|July 24th. The Wind S. blowing a great storm all day, which did considerable mischief in blowing down the hay Mows and scattering the hay cocks about the meadows|
|25th. The Wind S. blowing high in the morning and untill 8 a clock when it begun to rain; & continued with very little intermission almost till night; a very dirty Fair to day at LLanfechell, and very few people in it. pd. George Warmingham 10s. in part of his wages.|
|26th. The Wind S.S.W: dark and cloudy all this day, tho it made but little of no rain neither. pd.
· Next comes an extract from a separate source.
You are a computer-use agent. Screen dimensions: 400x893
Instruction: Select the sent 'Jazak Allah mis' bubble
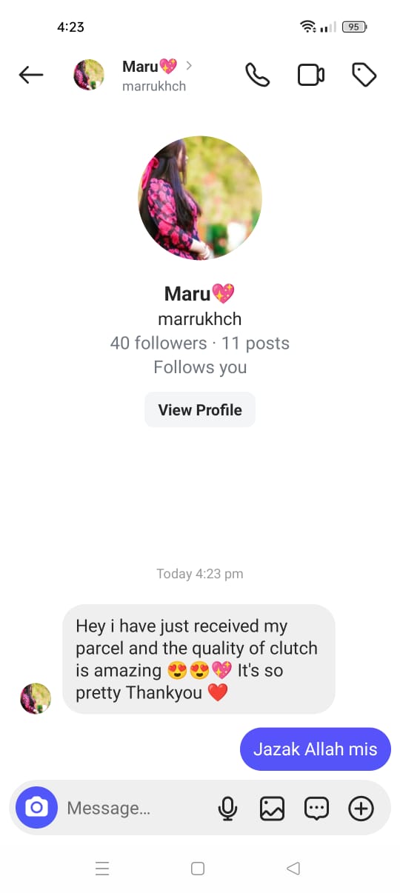click(316, 749)
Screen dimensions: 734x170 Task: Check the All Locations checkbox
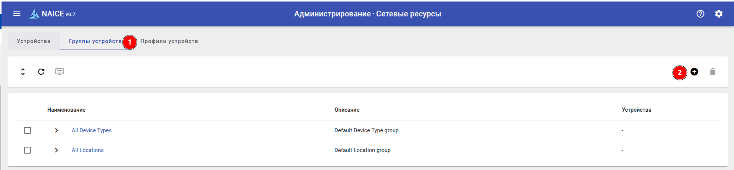[x=27, y=150]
Owen Madog Surveyour of the high ways for Clygyrog division 1s. 7d. 2/1 tax for Clygyrog ucha .|
27th. ❍5 [this is in the margin opposite this entry sw]
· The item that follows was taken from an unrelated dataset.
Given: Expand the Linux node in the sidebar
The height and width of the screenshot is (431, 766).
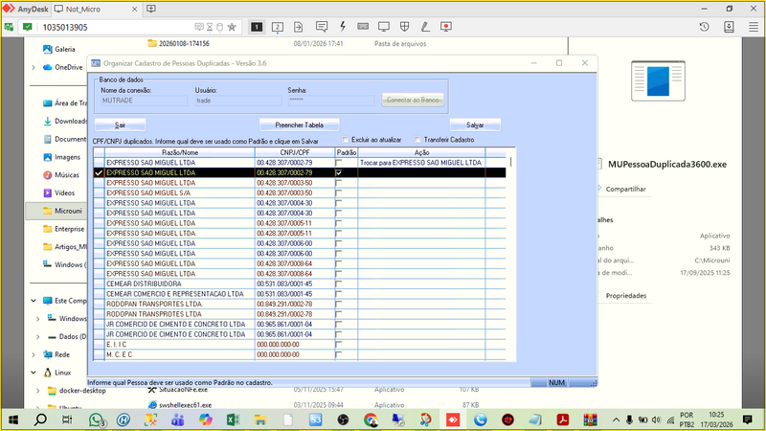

The Wind S.W. calm - sun - shiny and fair all this day — very few people in LLanfechell Church occasioned by the old superstition of people of all Sexes and ages goeing to LLanelian wakes to visit a dry skull, scrapeing an old stone and playing other Jugling tricks in the Myfŷr & ye Cwppwrdd [according to a 19thC account quoted by Nesta Evans, the Myfyr is a small chapel and "in it there exists an old relic of superstition; this is an oaken box fixed to the wall of the Myfyr; it is semi-circular about six feet long, three feet wide, and four feet high with a door or hole a foot broad and almost three feet high. During the wake all the people get into this box, and should they get in and out with ease, having turned round in it three times they will live out the year, but otherwise they assuredly die."]. pd. 3d. for ale after Evening Prayer.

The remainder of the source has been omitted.